- Official release poster
- Directed by: Ishtiyak Khan
- Written by: Ishtiyak Khan
- Produced by: Vikas Vashistha Rohandeep Singh
- Starring: Sanjay Mishra Ishtiyak Khan
- Cinematography: Chandra Shekhar Rath
- Edited by: Sandeep Singh Bajeli
- Music by: Rohit Sharma
- Production companies: Jumping Tomato Studios Vsquare Films
- Release date: 29 September 2023;
- Country: India
- Language: Hindi

= Dvand: The Internal Conflict =

Dvand: The Internal Conflict is a 2023 Indian Hindi-language drama film written and directed by Ishtiyak Khan. It stars Ishtiyak Khan, Sanjay Mishra, Vikram Kochhar and Ipshita Chakraborty.

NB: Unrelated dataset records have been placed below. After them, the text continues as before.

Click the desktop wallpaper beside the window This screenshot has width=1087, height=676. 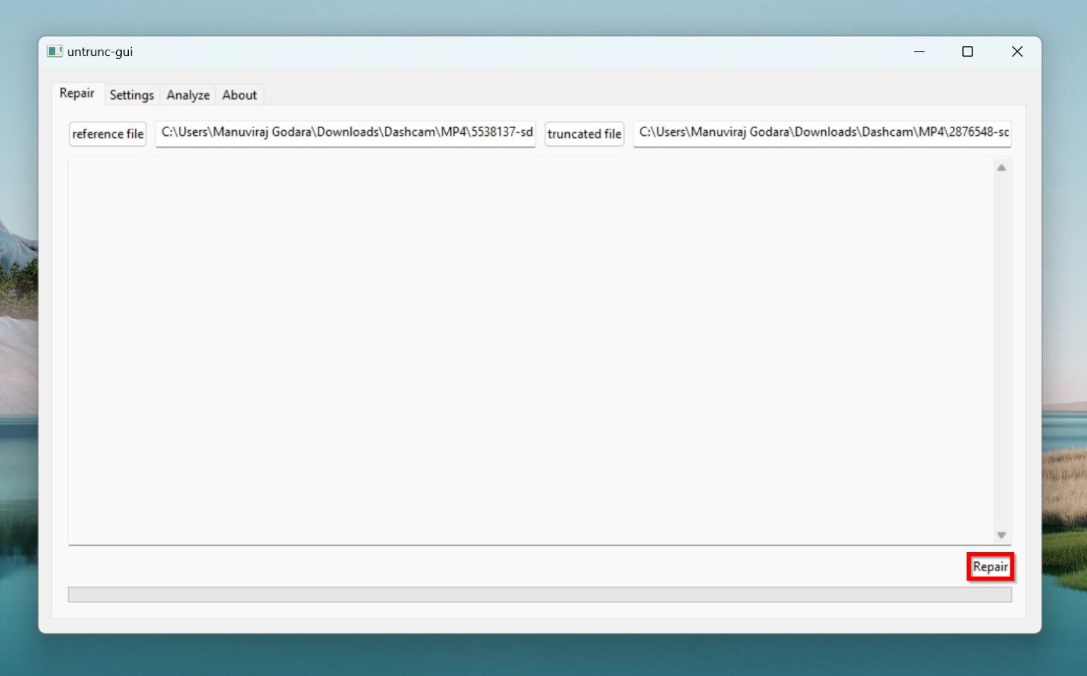[1065, 283]
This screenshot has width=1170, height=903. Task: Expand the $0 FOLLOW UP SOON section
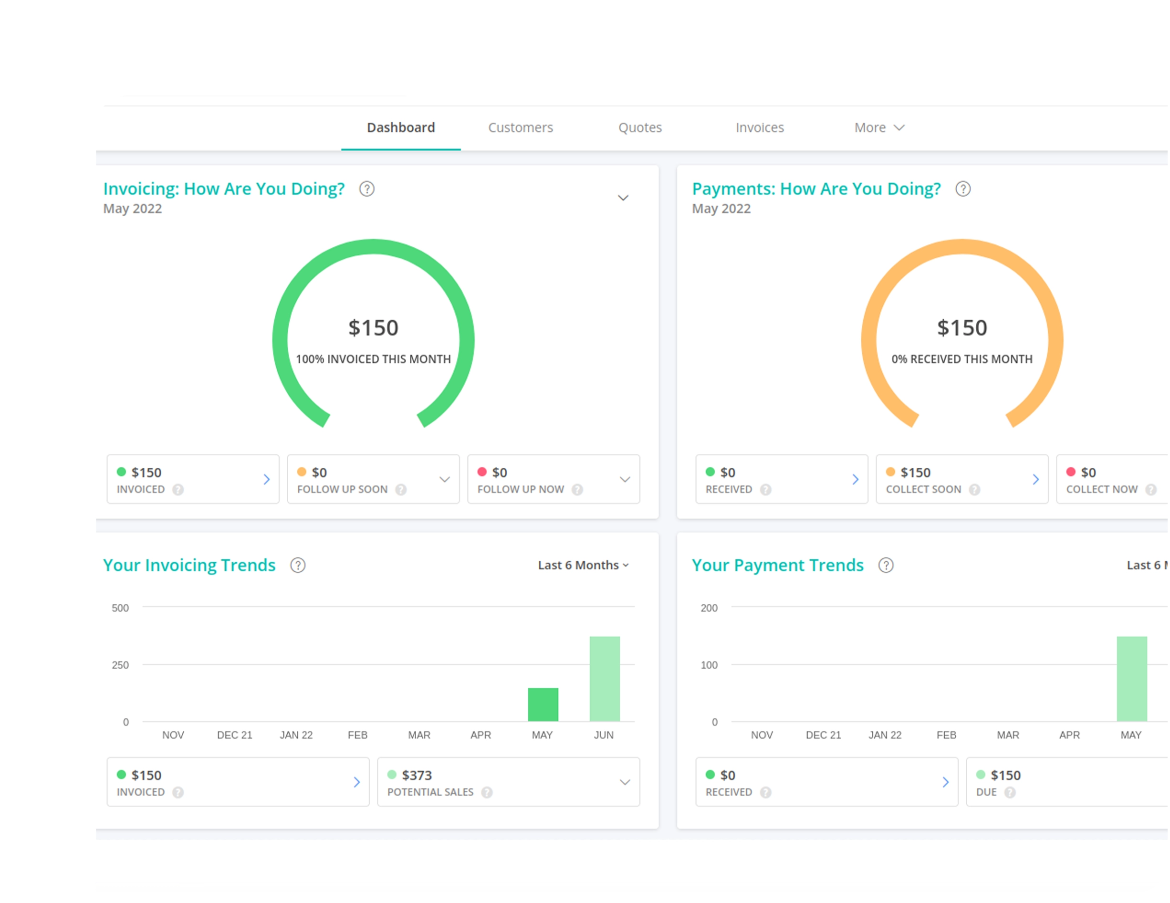pyautogui.click(x=445, y=480)
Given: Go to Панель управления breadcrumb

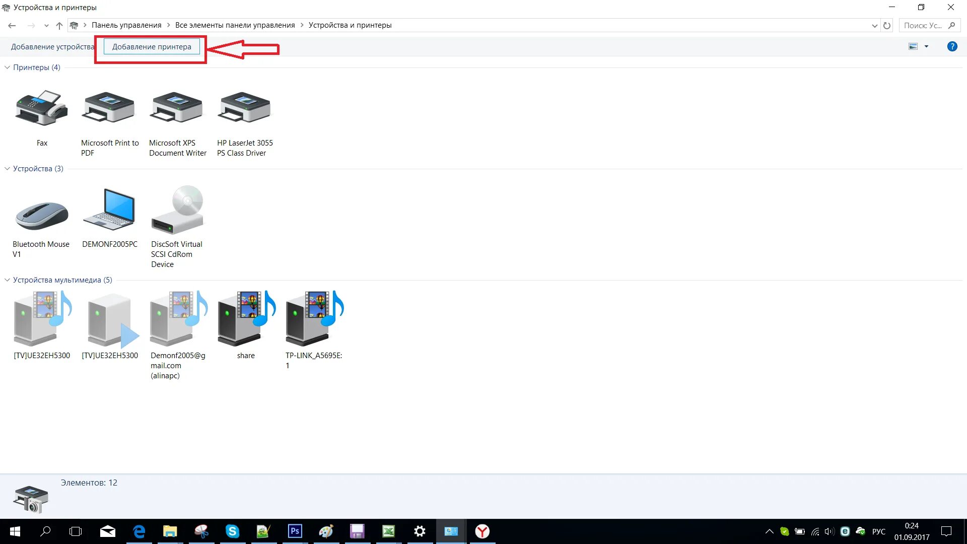Looking at the screenshot, I should tap(126, 25).
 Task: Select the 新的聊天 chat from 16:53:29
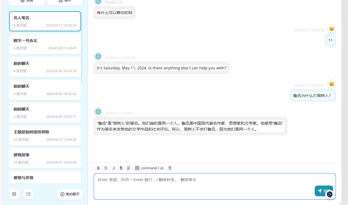coord(45,67)
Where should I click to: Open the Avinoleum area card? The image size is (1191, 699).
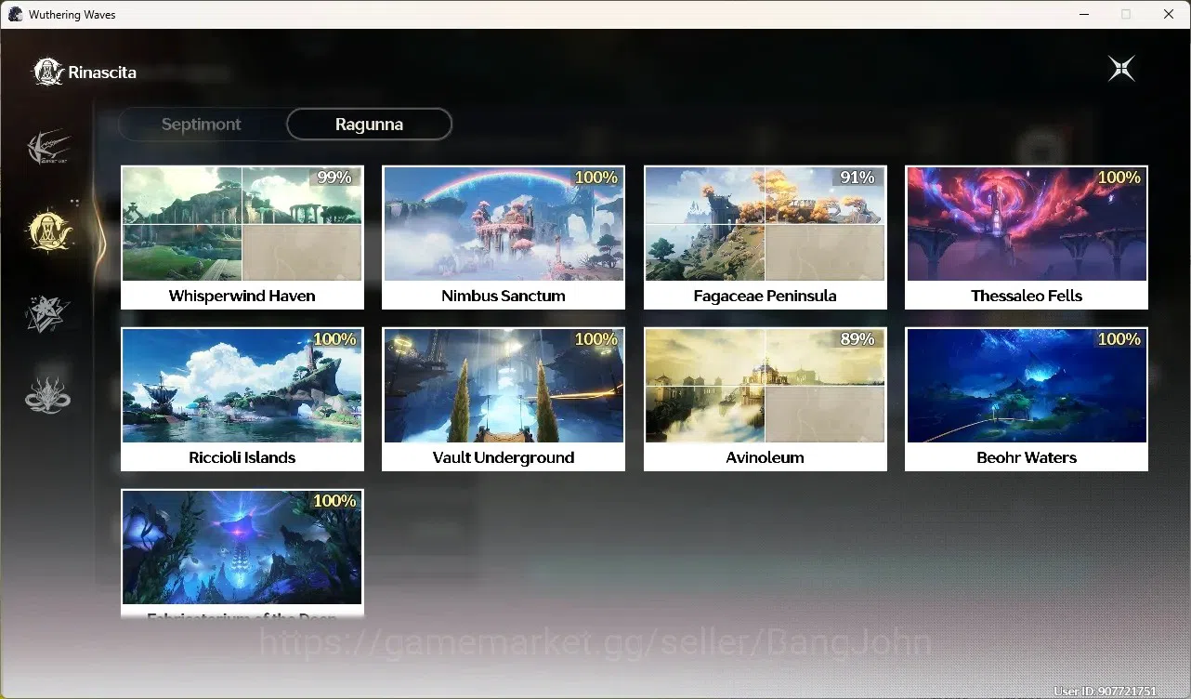(766, 399)
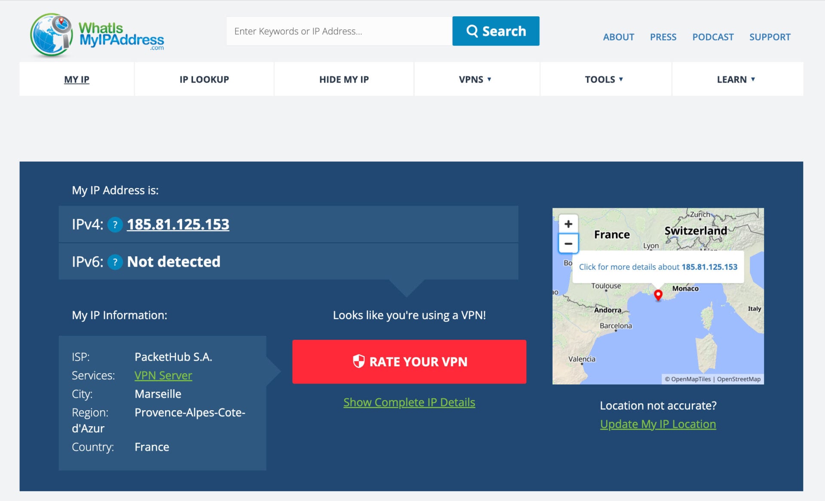Expand the TOOLS dropdown
Image resolution: width=825 pixels, height=501 pixels.
(602, 79)
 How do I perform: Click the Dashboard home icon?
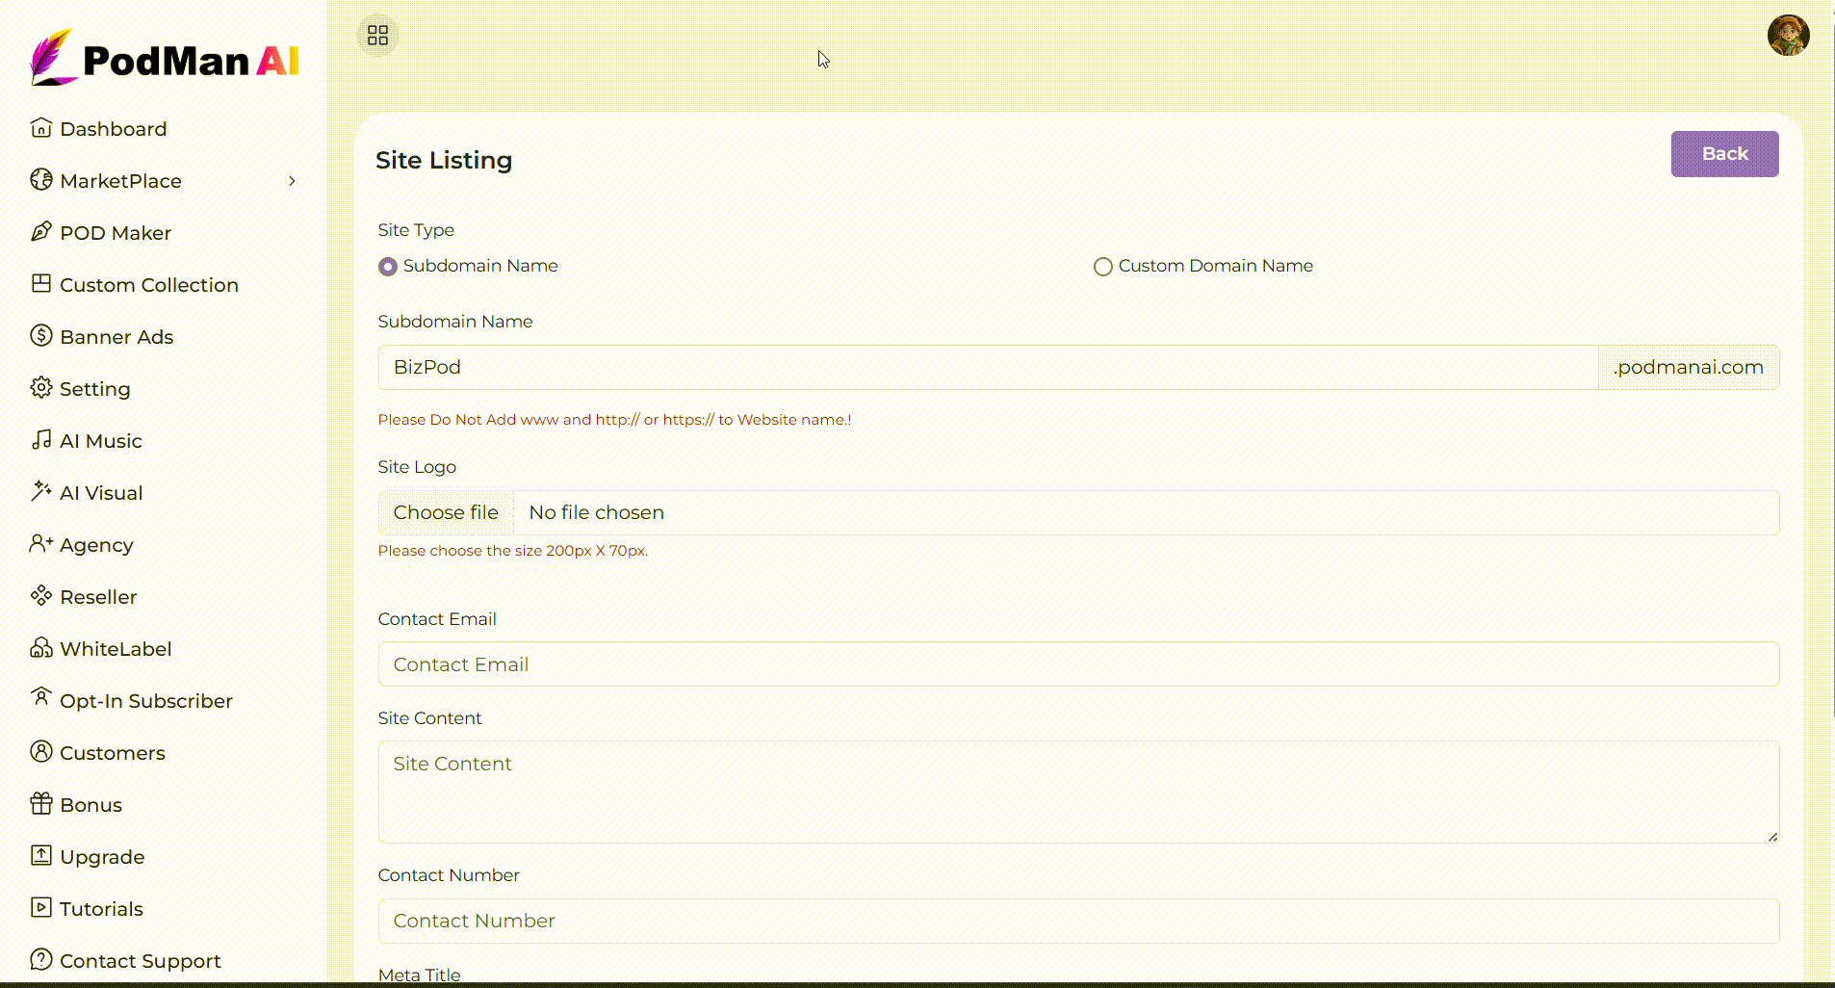pos(40,128)
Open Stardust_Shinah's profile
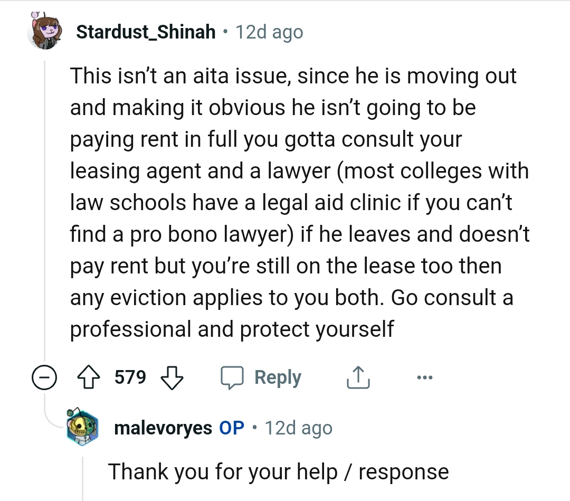The image size is (570, 501). click(146, 31)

It was released theatrically on 29 September 2023.

==Cast==
- Ishtiyak Khan as Bhola
- Vishwanath Chatterjee as Bhaiyaji
- Sanjay Mishra as Guruji
- Ipshitaa as Naini
- Tina Bhatia as Raziya
- Vikram Kochhar
- Faiz Khan Raziya's husband

==Production==
Dvand: The Internal Conflict was shot in Jharkhand

== Plot summary ==
The movie is a comedic adaptation of Shakespeare's play, "Othello," combining elements of humor and adventure.

==Reception==
===Critical response===
A reviewer of The Free Press Journal wrote "However, the internal conflict, competitive and jealousy in the minds of people can be watched at least once to encourage the makers". Ritu Tripati from India TV wrote "it definitely feels like it has been drawn forcibly. But if you like realistic acting and down-to-earth characters then you will surely enjoy it". Rahul Chouhan from Aaj Tak wrote "If you want to watch a serious 'low' comedy film showing social evils, then you will like 'Dwand The Internal Conflict'". Shikha Yadav from NDTV says "Like the story of the film, its direction has also been done well. But at some places the story starts getting a bit slow and boring and looking at some scenes it seems as if an attempt has been made to add them forcefully". Priya Shukla from News18 India says "However, at some places the story seems to be lax. There are some scenes which look as if there was no need for this scene. As if it was just added forcefully".